This is a very thoughtful analysis of both the good that responsible wildlife photographers can do, and the negative impacts on wildlife that irresponsible photographers can have:
When the details of Ramsey’s daring encounter came to light, scientists were quick to raise these issues.
Take, for example, Instagram influencer and shark conservation advocate Ocean Ramsey. In January 2019, Ramsey made international headlines after publishing photos of herself getting up close and personal with a six-meter great white shark that experts suspect was pregnant.
Ramsey and her husband, Juan Oliphant, owners of the Hawai‘i-based dive charter company One Ocean Diving, were freediving off the coast of O‘ahu when a massive great white shark approached their boat. The shark had come to feed on a whale carcass floating nearby. As the barrel-bodied creature approached the carcass, Ramsey dove down and ran her hand along its back. When the shark moved out of reach, Ramsey swam after it and stroked it a second time. As the encounter unfolded, Oliphant and three other freedivers moved in to capture photos and videos…[snip]
…According to Domeier, the shark Ramsey touched appeared pregnant and by forcing it to interact with her, she risked scaring it away from the whale carcass.
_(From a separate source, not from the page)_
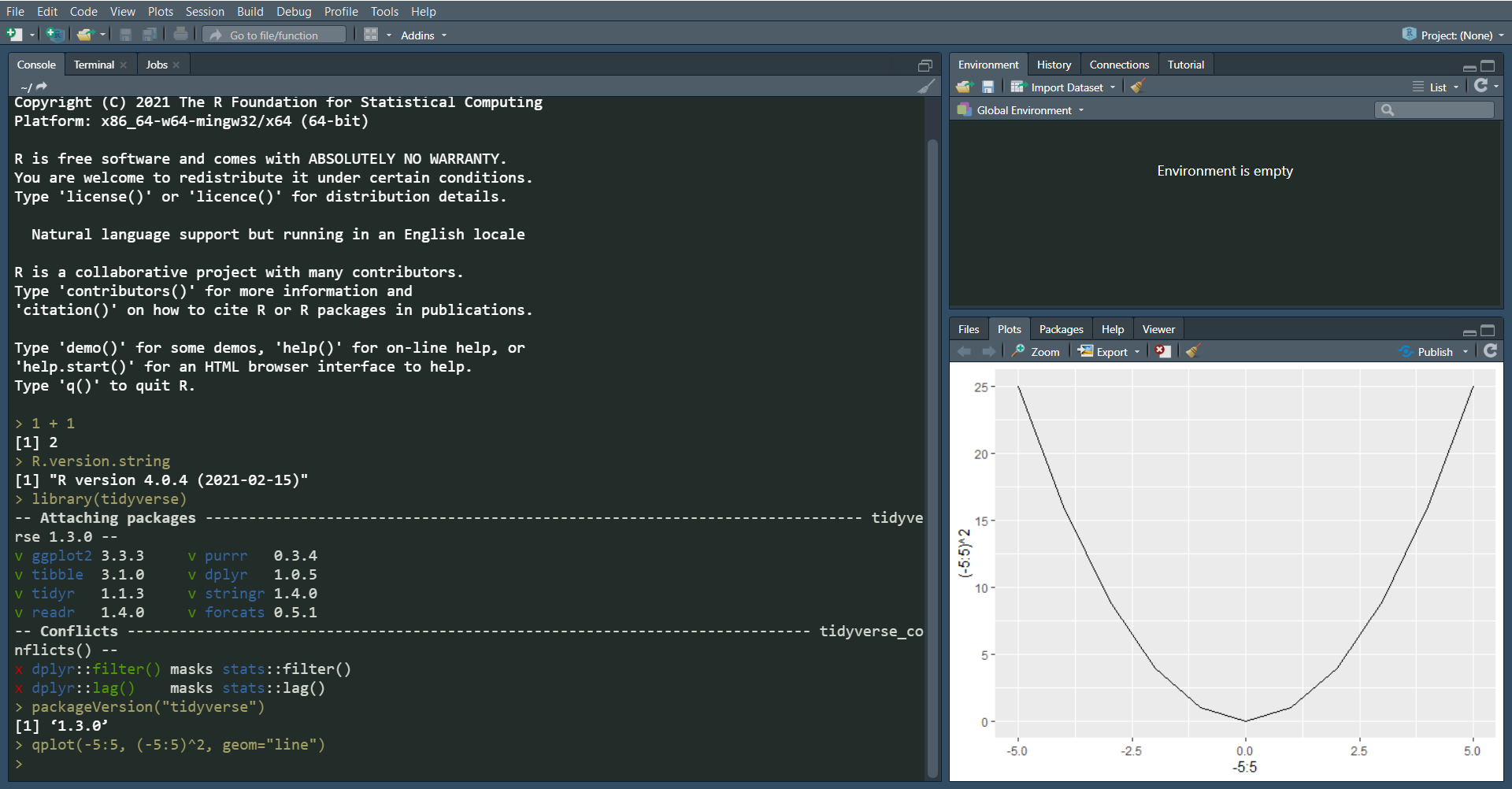
Task: Refresh the plot display
Action: point(1490,351)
“A pregnant female white shark spends almost 18 months in the open ocean where prey is few and far between, so you don’t want to risk scaring one away from a meal that it needs to take care of the 500 or 600 pounds [225 or 275 kilograms] of babies it’s carrying,” says Domeier.
It is hard not to feel that humans–photographers, tourists, developers, hunters, researchers, it’s a long list–are relentlessly and increasingly intruding on the lives of wild animals. We definitely need many more, and much stricter, protected zones in both the ocean and on land. But what we really need, more than anything, is a different guiding ethic, in which our own needs and desires are no longer the only needs and desires considered, or dominant.